My father loved his hawks and took me hunting with others when I was a child. This was strange for a man to do, but I was spoiled, being my father’s favorite child. Older brothers had married and gone off to the tents of their wives, and my father treated me as a son with his companionship. My mother at first raised many arguments why this was not proper for a young girl, but my father enjoyed teaching me the skills of our tribesmen. The compromise was I would learn to weave the cloth and rugs, embroider and learn the womanly arts that would make me ‘marriageable’. He could take me hunting and teach me archery, but I had to apply myself to household skills.
When the weather was clear, we set up our small looms to weave a narrow strip of cloth outside the house of Immel’s parents. The rich cottons, linens and silks brought home by the raiders were too expensive for us to wear. They would be traded with other tribes, most likely the Arabs to the east for grains and salt and more weapons. The salt was distributed to each family in the ksar, for salt was indispensable in daily life.
Mother Leila had a large rug loom set up in the big first room, and when it rained or when it didn’t, she could be found nimbly knotting the dyed wool and cutting the excess with her sharp little knife. I had been exempt from the rug loom for this was something that vassals like Takama and her kin would do. I would be employed in fine embroidery and had done a lot of that. When it rained Mother Leila would have us work in the front room, on embroidery or stitching leather bags for the camels and horses. Each piece had symbols and decoration to be considered, and these functioned as amulets and charms for the men. Long fringe was also added, usually wool, because we believed that movement would scare the jinn away from our journeys.
Immel had disappeared. We were told he was taking some of the loot over the mountain pass to trade with another tribe in the far distance. He was expected to be home before a new moon had risen. A journey across the valley, up the mountain, across that particular mountain range and down into another valley would mean a journey of many days. Too many journeys would tempt the evil spirits and they paced their absences from the ksar to a few times a year.

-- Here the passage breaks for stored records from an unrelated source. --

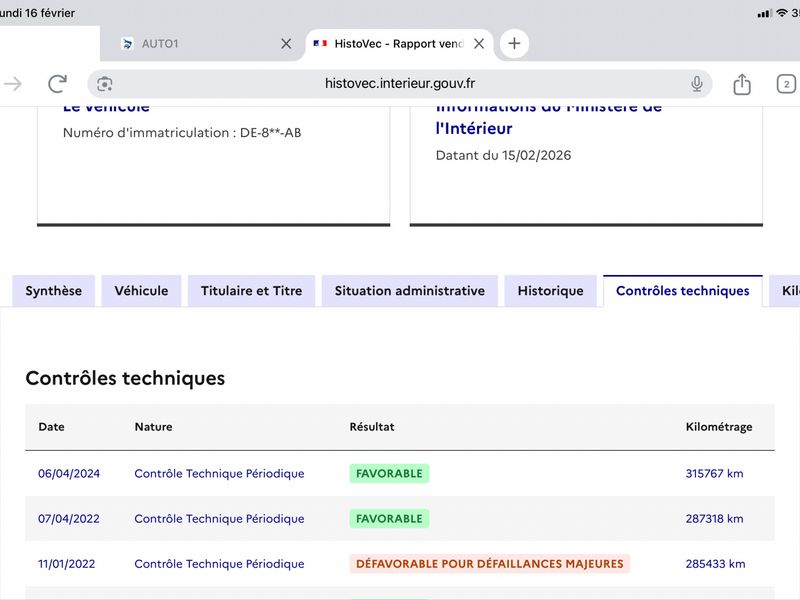Image resolution: width=800 pixels, height=600 pixels.
Task: Switch to the AUTO1 browser tab
Action: click(x=190, y=44)
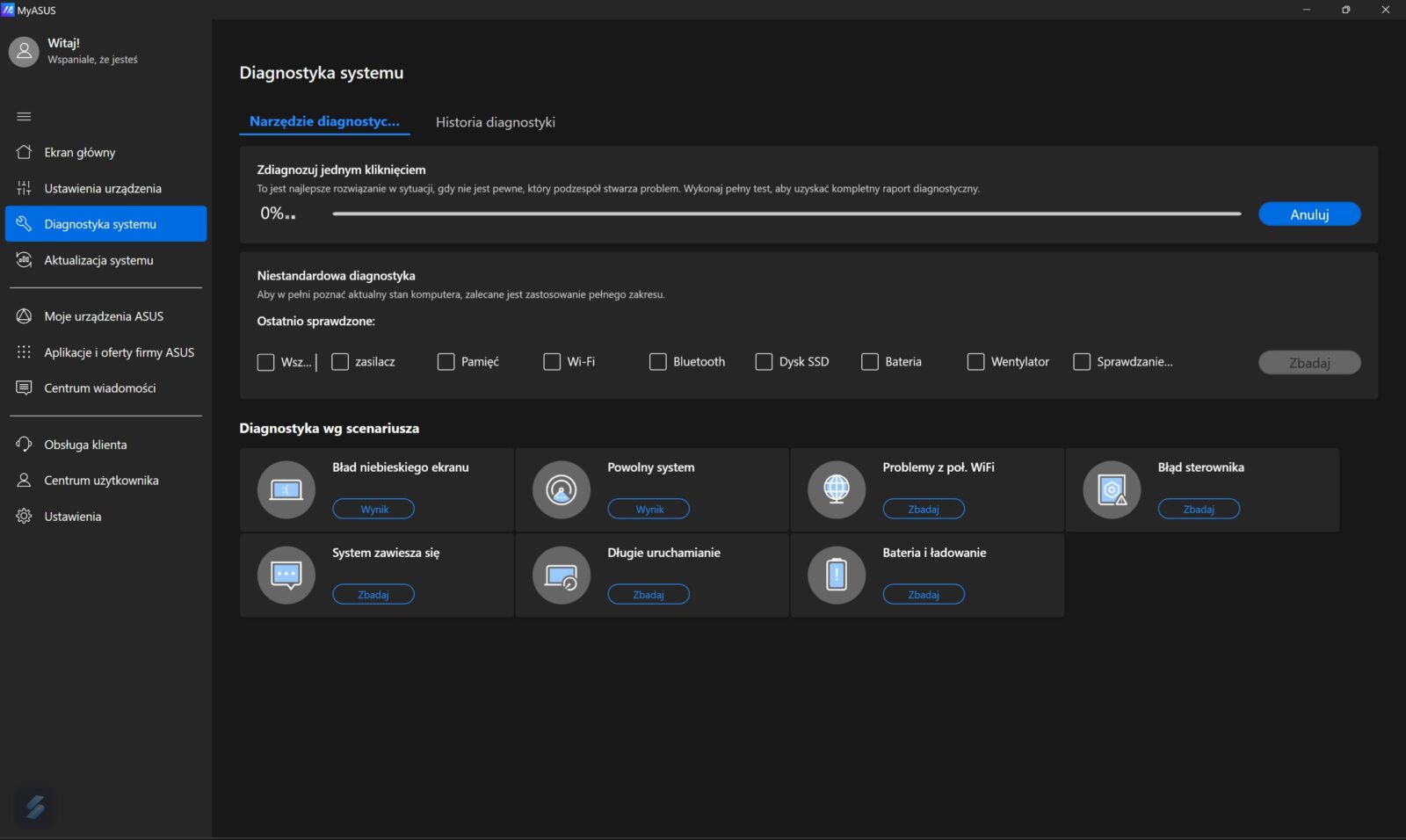Open Ustawienia urządzenia in sidebar
The width and height of the screenshot is (1406, 840).
(103, 188)
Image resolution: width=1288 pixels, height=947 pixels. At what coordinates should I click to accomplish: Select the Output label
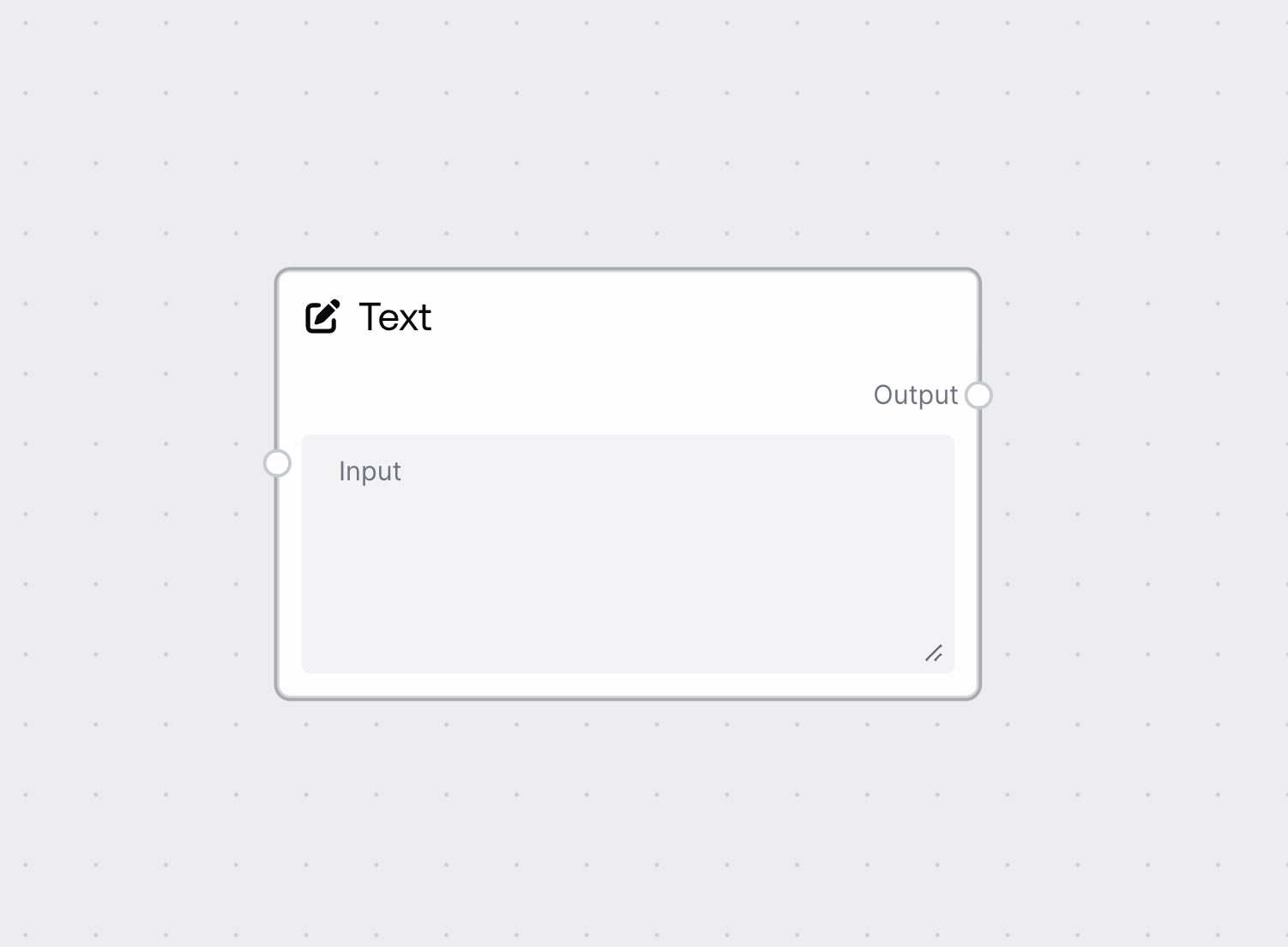[x=915, y=395]
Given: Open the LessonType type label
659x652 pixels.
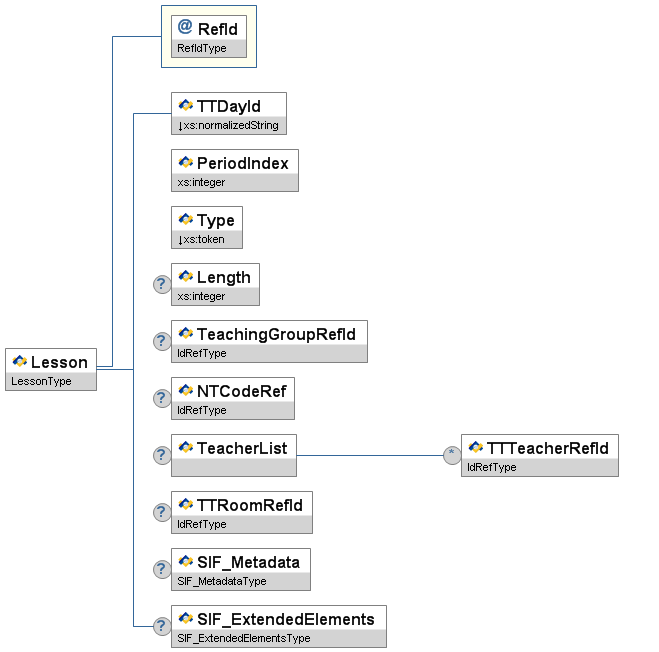Looking at the screenshot, I should point(41,381).
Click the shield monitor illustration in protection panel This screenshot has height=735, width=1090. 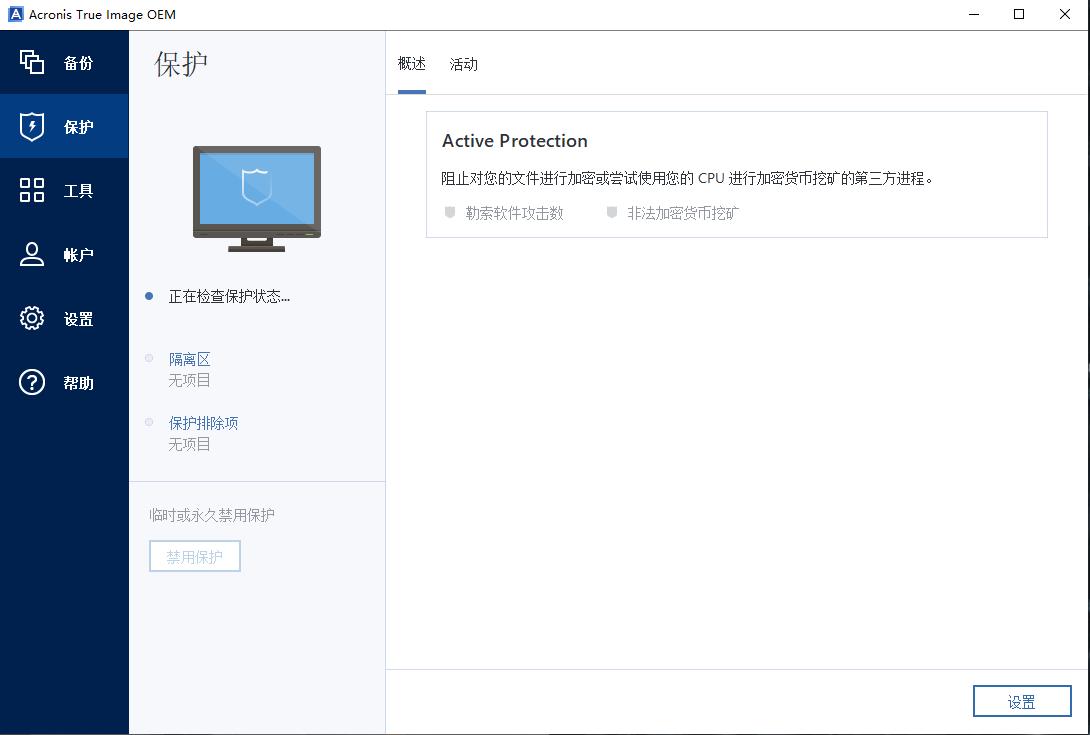[x=256, y=196]
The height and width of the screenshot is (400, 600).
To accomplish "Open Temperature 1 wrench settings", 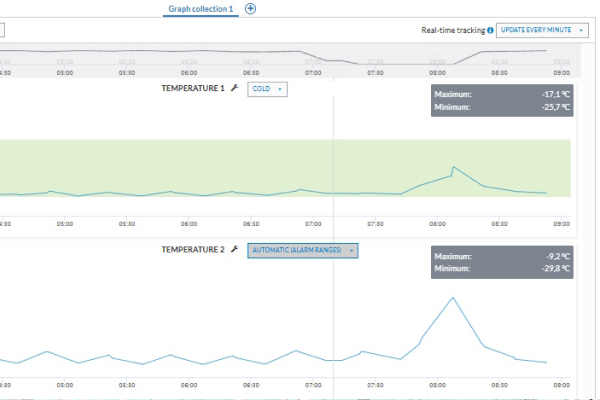I will [234, 89].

One evening, when Takama was weaving at the small loom and Mother Leila was knotting a rug, Immel came in and flopped down on a padded bench. I was trying to knot fringe for a large saddlebag and was surprised that he would join us. He listened silently to his mother recite a verse of a poem, though she stopped and started numerous times.
“Tin Hinan.” His voice made me look up. “Would you like to go with us to hunt the mountain pigeon? I have asked my father if it would be proper, and he has consulted the elders. They see no objection to a woman learning to hunt with a falcon, for it’s been done before.” He smiled at me brightly, some internal laughter behind his dark eyes.
“What would a proper desert girl know of hunting, Immel? Are you cracked in the head? What woman would want to?” Mother Leila was shocked at the thought.
“But Mother, I know the peregrines, I hunted doves and pigeons many times with my father.”
“Oh, foolish girl, Immel is laughing at you! He has an eagle he hunts, a big and fierce bird. Only he can call it to lure, and sometimes it doesn’t come home.”
“Mother is right, Sigi is large, even for an eagle. He is a Golden. He has a mind of his own, but we are friends.”
A Golden Eagle! My heart pounded. I had never seen such a bird, though I heard from my father that Arabs hunted with them. An eagle of such power could take a lamb from the field or kill a wolf in the forest!